Tag Archives: Sarah Worthman

Read Queer History over the holidays!

{The Calgary Gay History Project is on hiatus in December. Look for new queer history content in 2025!}

Stories connect us to community. Having a shared narrative increases a sense of belonging—especially in minority communities. For 2SLGBTQ+ people, the holidays can sometimes be alienating. One antidote to this is reading stories about our “rainbow elders.” Reading queer history can help us make sense of the present as well as our place in it.

Our Past Matters Author Kevin Allen in front of Shelf Life Books

Here are a handful of reading recommendations:

Our Past Matters: Stories of Gay Calgary hit #1 on the Calgary Herald bestseller list in 2019 and has been selling well ever since. Giller Prize-winning author Suzette Mayr wrote: This book makes me proud to be a Calgarian.” We are ever so grateful for independent bookstores Pages on Kensington and Shelf Life Books, who’ve sold so many copies that we’ve lost count. You can also find Our Past Matters at Polar Peek Books in Fernie, BC.

Out North: An Archive of Queer Activism and Kinship in Canada is a fascinating exploration and examination of queer history and activism, and Canada’s visual guide to 2SLGBTQ+ movements, struggles, and achievements. Written by Craig Jennex and Nisha Eswaran, Out North was a project of The ArQuives and has lots of cool pictures interspersed with the text.

A personal favourite is Len & Cub: A Queer History. After discovering a treasure trove of old photos of this couple, authors Meredith J. Batt and Dusty Green delve into the lives of Leonard Keith and Joseph “Cub” Coates and their long-term same-sex relationship in the early 20th century. 

Valerie Korinek’s Prairie Fairies is a vitally important academic read. Prairie Fairies focuses on the queer history of the Prairies’ five urban centers: Winnipeg, Saskatoon, Regina, Edmonton, and Calgary. Korinek, with insightfulness, explores how the leading activists from these cities both informed and impacted Canadian national gay liberation debates. Korinek also finds the outlines of those who lived in prairie shadows–urban and rural–explaining how their existence added to the complex reality of queer communities.

Find these books at your favourite independent bookstore or find them for free at the Calgary Public Library.

Bonus read: Historian Sarah Worthman has uncovered Canadian queer stories from an era where sexual and gender identity was quite different. She has put together an engaging website called QUEERING THE WESTERN FRONT: A guided queer history tour of the First World War.

Happy holidays!

{KA}

WWI’s Untold Queer History

Sarah Worthman, a historian and freelance researcher for the LGBT Purge Fund, released a stunning report last week about queer persecution in the First World War. Worthman writes: “There have been countless times throughout this research process where I have been told that ‘There may have been queer people in the First World War but the records of them simply do not exist.’”

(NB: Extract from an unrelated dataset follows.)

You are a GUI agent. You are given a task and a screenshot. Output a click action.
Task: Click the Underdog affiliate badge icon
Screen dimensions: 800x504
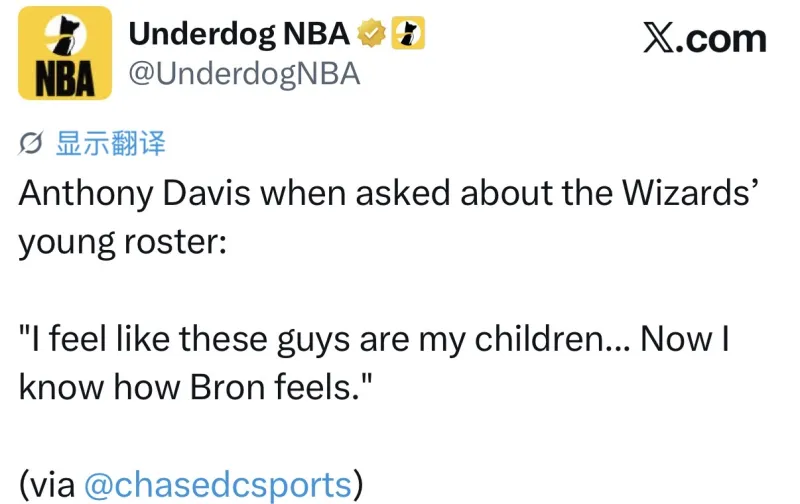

Refusing to accept the historical record as silent, Worthman mined archives in Canada and the UK to find detailed records of queer sex, love, and expression within the Canadian Expeditionary Force (CEF). The report is free to download from the LGBT Purge Fund website.

The LGBT Purge Funded report was released March 17, 2023

She says on social media: “This project is the culmination of almost two years worth of research, writing, and activism. I left a little piece of my heart in this piece and I hope that translates to the reader.”

Worthman does an admirable job illuminating an unknown past and makes the report compelling to read. The research is both thorough and inspired. In the report, she identifies 19 men who were court-marshalled for being queer—12 were imprisoned, and 7 were sent to work in a labour camp. Interestingly some were sent back to the front when their bodies were needed more than their punishment.

The report is affected by presentism: interpreting the past through a contemporary lens. Although these persecutions were clearly unjust, a new line of inquiry is why the situation wasn’t worse. There were likely thousands of queer men involved in the war effort who escaped approbation. The popularity of female impersonation amongst the troops (as well as in Canadian society at that time) makes me wonder if queer identity was allowed to flourish in specific contexts. Worthman’s report does reference the military life of Ross Hamilton, a female impersonating soldier, but largely overlooks his cultural impact and celebrity in Canada.

Many historians have written about how enabling homosocial spaces are for queer sex. In this vein, another illuminating read is My Queer War. Although not Canadian, James Lord’s autobiography of his queer life in WWII is stunning in its openness and vibrancy—upending notions of queer isolation and persecution in the mid-20th Century. I would wager some WWI soldiers might have had similar experiences of unfettered queer joy and same-sex love. Historians clearly have more to uncover!

I am very grateful that Sarah Worthman took on this challenge. We all need to know these previously untold stories of WWI queer persecution—essential to a new understanding of Canadian History.